Hagen-Hengstey. Für Landwirt Christoph Külpmann war es ein nur schwer zu ertragender Nachmittag auf der Zuschauertribüne des Ratssaals. Soeben hatte das oberste politische Gremium der Stadt Hagen die Einleitung eines Bebauungsplanverfahrens für die gewerbliche Nutzung des Böhfeldes beschlossen.
Dabei hatte der 27-Jährige gar keinen Zweifel an der Ernsthaftigkeit der ausführlichen Diskussion. Doch am Ende bleibt, dass der Bauer um die langfristige Existenz seines Vollerwerbsbetriebes fürchtet.

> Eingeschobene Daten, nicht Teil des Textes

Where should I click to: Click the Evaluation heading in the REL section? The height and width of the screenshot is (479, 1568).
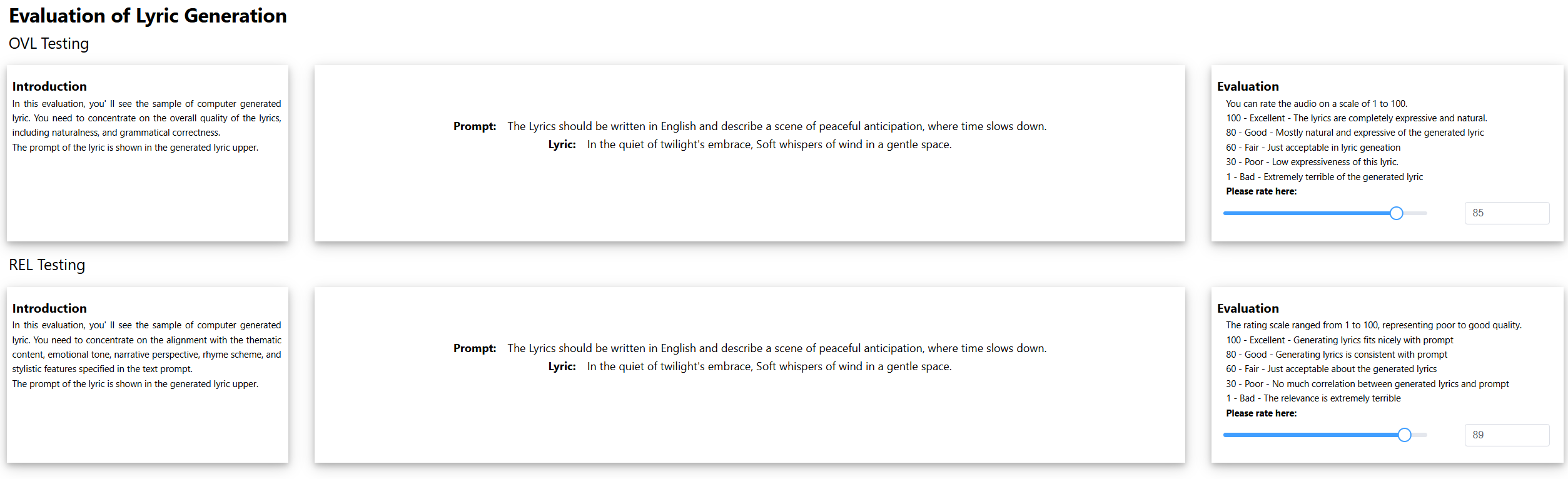tap(1248, 308)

Etwa die Hälfte des knapp 28 Hektar großen Areals im Winkel von A 1 und Dortmunder Straße ist seit Generationen im Besitz der Familie Külpmann. „Auf den übrigen Flächen sind wir Pächter“, erläutert Külpmann, „durch die Bewirtschaftung sichern wir die Futtergrundlage für unsere Tiere.“ Um die Zukunft der Landwirtschaft zu sichern, plant Külpmann zeitnah die Errichtung eines Viehstalls für seine Rinder, einer Maschinenhalle, einer Futterlagerfläche sowie eines Güllebehälters. „Diese Planungen liegen mit der Entscheidung des Rates leider erst einmal auf Eis.“
Investition als Zukunftssicherung
Denn die Politik sucht jetzt nach einer Lösung, die dem Vollerwerbslandwirt einerseits die Luft zum wirtschaftlichen Handeln lässt, andererseits der Stadt aber auch die Chance eröffnet, das in Hagen inzwischen knappe Gewerbeflächenangebot mit attraktiven Grundstücken in Autobahnnähe zu erweitern.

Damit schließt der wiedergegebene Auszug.